A tool to better orchestrate model deployments and monitoring

This repository enables you to operationalize ML models in AWS,Azure and IBM Cloud Pak for Data and enable model monitoring in Watson OpenScale in minutes.

it includes a collection of model use cases ready to be trained and deployed with these model serving platforms.

These models are using AI FactSheets for model metadata capture and allow you to seamlessly experiment the AI governance capabilities of Cloud Pak for Data on SaaS or on-prem (>4.7).

1. Purpose - Automation of MLOps process

The purpose of mlmonitor is two-fold:

increase the productivity of data scientists by letting them focus their effort on building models while automating resource provisioning with declarative configuration files.

Imagine you are responsible to deploy an ML pipeline in production. This model is the result of several months of work and experimentation conducted by a data science team and SMEs. This model passed the model validation phase and was handed over to your team, they are counting on you!

What information should be exchanged between these teams?
What are the relevant artifacts needed?

Managing the information exchange during this process is key to avoid delays and failures.

On the one hand, model development teams must provide enough context about their model to capture:

Model training (retraining), preprocessing and inference code
Hyperparameters and configuration
Model binary location and format
Runtime environment
Dependencies and specific versions
Model consumption documentation, output format
Code and datasets for testing scenarios
Monitoring strategy and alert thresholds

On the other hand, as an operations team member, you must be able to integrate seamlessly with various services and invoke them from one central place to coordinate the model onboarding process.
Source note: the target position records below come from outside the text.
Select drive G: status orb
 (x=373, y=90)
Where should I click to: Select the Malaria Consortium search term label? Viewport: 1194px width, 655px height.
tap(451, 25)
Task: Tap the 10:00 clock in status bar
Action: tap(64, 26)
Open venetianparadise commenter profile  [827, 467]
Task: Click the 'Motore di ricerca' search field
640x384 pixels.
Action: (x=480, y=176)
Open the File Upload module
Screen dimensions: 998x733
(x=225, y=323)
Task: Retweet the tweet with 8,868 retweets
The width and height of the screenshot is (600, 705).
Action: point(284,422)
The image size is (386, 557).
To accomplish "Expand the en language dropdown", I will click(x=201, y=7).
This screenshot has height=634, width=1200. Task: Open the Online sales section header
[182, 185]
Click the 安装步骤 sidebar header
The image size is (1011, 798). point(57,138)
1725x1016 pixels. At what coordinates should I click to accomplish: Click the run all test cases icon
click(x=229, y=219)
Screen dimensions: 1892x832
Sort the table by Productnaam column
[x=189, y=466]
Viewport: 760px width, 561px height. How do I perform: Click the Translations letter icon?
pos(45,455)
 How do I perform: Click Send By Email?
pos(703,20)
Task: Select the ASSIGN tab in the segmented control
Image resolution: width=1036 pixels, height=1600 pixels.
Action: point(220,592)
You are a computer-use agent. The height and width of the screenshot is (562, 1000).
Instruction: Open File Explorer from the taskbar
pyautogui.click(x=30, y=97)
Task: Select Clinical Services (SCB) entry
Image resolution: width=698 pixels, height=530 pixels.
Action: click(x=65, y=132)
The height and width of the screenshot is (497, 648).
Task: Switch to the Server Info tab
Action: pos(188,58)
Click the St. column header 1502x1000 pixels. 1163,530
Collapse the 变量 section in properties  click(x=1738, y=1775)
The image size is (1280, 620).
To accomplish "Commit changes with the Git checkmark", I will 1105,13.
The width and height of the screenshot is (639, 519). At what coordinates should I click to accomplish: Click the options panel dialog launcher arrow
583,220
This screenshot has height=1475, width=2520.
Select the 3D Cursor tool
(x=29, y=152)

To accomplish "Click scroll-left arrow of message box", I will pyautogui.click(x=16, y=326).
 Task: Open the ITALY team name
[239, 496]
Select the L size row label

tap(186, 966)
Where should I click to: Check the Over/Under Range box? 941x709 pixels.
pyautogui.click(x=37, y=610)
You will need to resolve technical challenges by using orchestration tools, SDKs and services to streamline this process.

2. How to use mlmonitor

mlmonitor python module leverages a wide variety of SDKs to automate deployment tasks. It can be executed inside notebook jobs or Watson pipelines jobs or used as a standalone library to quickly setup custom demos. The end goal is to accelerate, standardize and breakdown deployment flows into repeatable tasks.

3. Prerequisites - IBM Cloud Lite services

More step-by-step instructions on Prerequisites here

Please make sure you have done the following before following the subsequent steps:

Cloud Object Storage
CP4D with Watson OpenScale and Watson Studio and Watson Machine Learning
AI FactSheets Model entries
AWS Sagemaker Account for SageMakerModelUseCase (optional)
Azure Account for AzureModelUseCase (optional)

4. mlmonitor as a standalone library :

Install mlmonitor library and follow these documentation
Demonstrate and scale custom monitors in Watson OpenScale

For quickstarts follow next sections

5. mlmonitor - install from Pypi

mlmonitor is currently released on test Pypi and can be installed as follow :

from a Waston studio environment

pip install mlmonitor

from a local and fresh python environment add local extra requirement

pip install mlmonitor[local]

if you need to configure drift monitors add drift extra requirement to the install command [drift]
if you need to onboard a SageMaker model add sagemaker extra requirement to the install command [sagemaker]
if you need to onboard an Azure model monitor add azure extra requirement to the install command [azure]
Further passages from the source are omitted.